RNA N6-methyladenosine (m6A) modification has recently emerged as a new regulatory mechanism in cancer progression. We aimed to explore the role of the m6A regulatory enzyme METTL3 in colorectal cancer (CRC) pathogenesis and its potential as a therapeutic target.

The expression and clinical implication of METTL3 were investigated in multiple human CRC cohorts. The underlying mechanisms of METTL3 in CRC were investigated by integrative m6A sequencing, RNA sequencing, and ribosome profiling analyses. The efficacy of targeting METTL3 in CRC treatment was elucidated in CRC cell lines, patient-derived CRC organoids, and Mettl3-knockout mouse models.
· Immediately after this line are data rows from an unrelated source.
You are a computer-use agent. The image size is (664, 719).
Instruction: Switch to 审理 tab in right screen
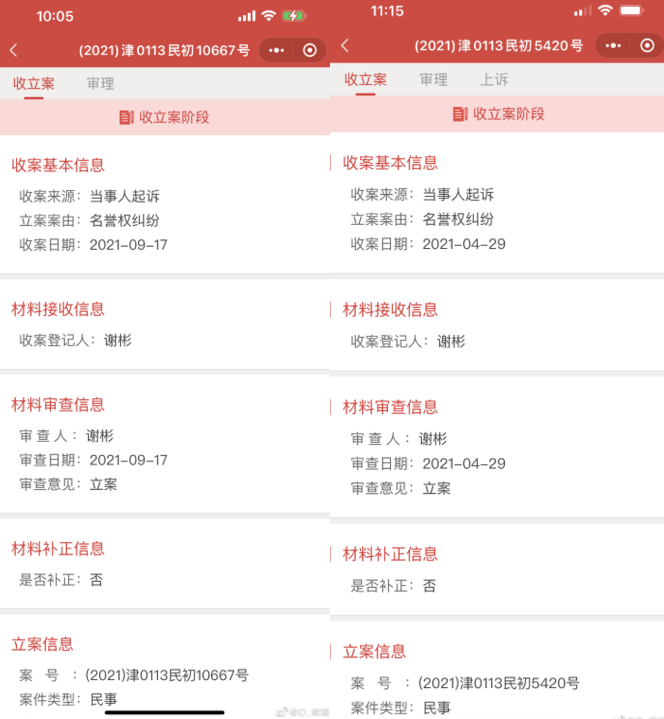point(433,80)
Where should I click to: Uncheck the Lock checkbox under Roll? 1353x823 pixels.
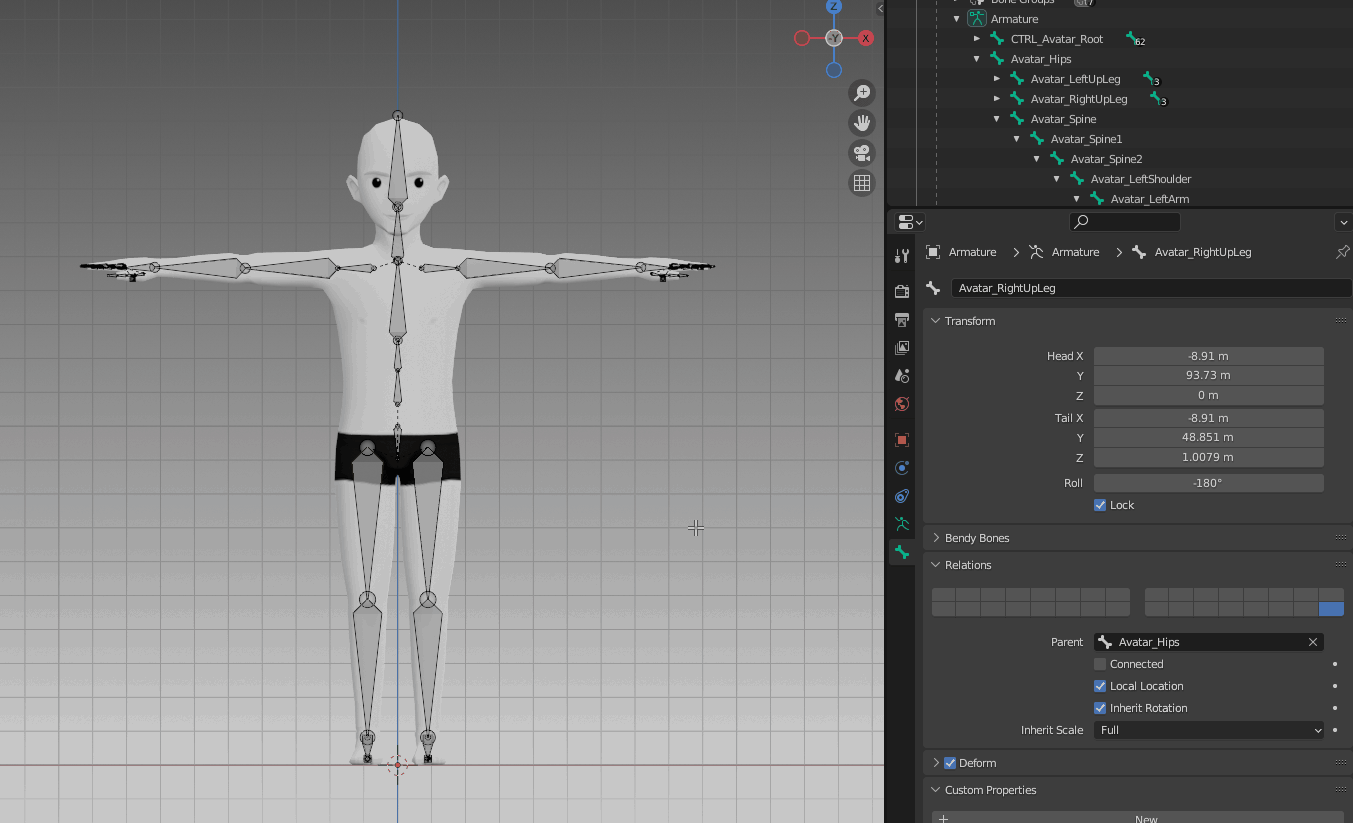click(x=1100, y=505)
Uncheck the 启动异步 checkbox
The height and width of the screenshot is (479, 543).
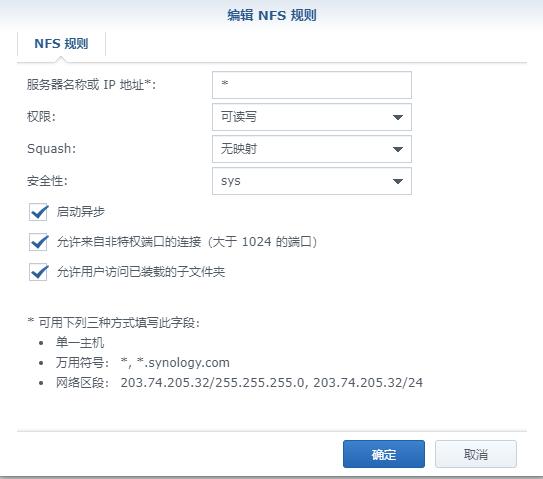point(38,212)
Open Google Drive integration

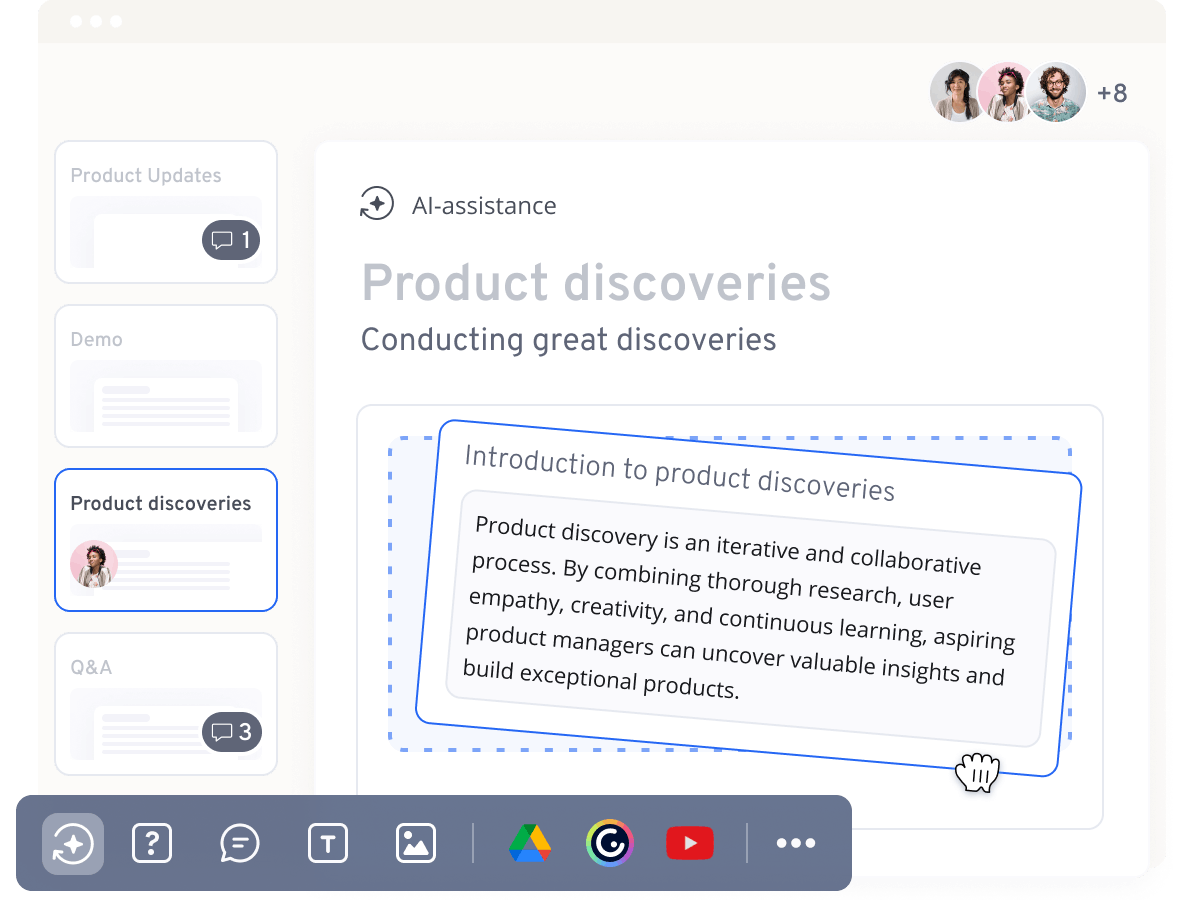click(530, 844)
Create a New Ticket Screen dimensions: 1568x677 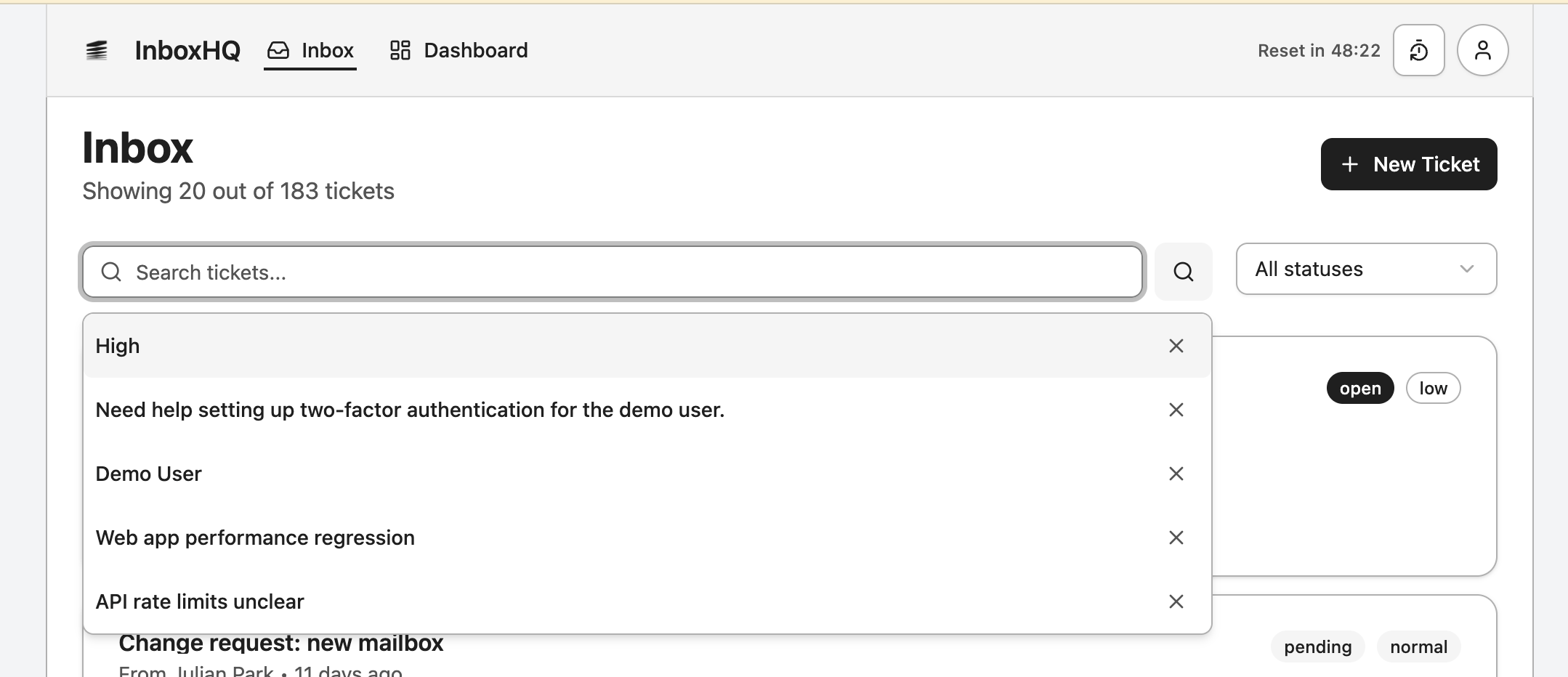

Using targeted clustered regularly interspaced short palindromic repeats (CRISPR)/Cas9 dropout screening, we identified METTL3 as the top essential m6A regulatory enzyme in CRC. METTL3 was overexpressed in 62.2% (79/127) and 88.0% (44/50) of primary CRCs from 2 independent cohorts. High METTL3 expression predicted poor survival in patients with CRC (n = 374, P < .01). Functionally, silencing METTL3 suppressed tumorigenesis in CRC cells, human-derived primary CRC organoids, and Mettl3-knockout mouse models. We discovered the novel functional m6A methyltransferase domain of METTL3 in CRC cells by domain-focused CRISPR screening and mutagenesis assays. Mechanistically, METTL3 directly induced the m6A-GLUT1-mTORC1 axis as identified by integrated m6A sequencing, RNA sequencing, ribosome sequencing, and functional validation. METTL3 induced GLUT1 translation in an m6A-dependent manner, which subsequently promoted glucose uptake and lactate production, leading to the activation of mTORC1 signaling and CRC development. Furthermore, inhibition of mTORC1 potentiated the anticancer effect of METTL3 silencing in CRC patient-derived organoids and METTL3 transgenic mouse models.

METTL3 promotes CRC by activating the m6A-GLUT1-mTORC1 axis. METTL3 is a promising therapeutic target for the treatment of CRC.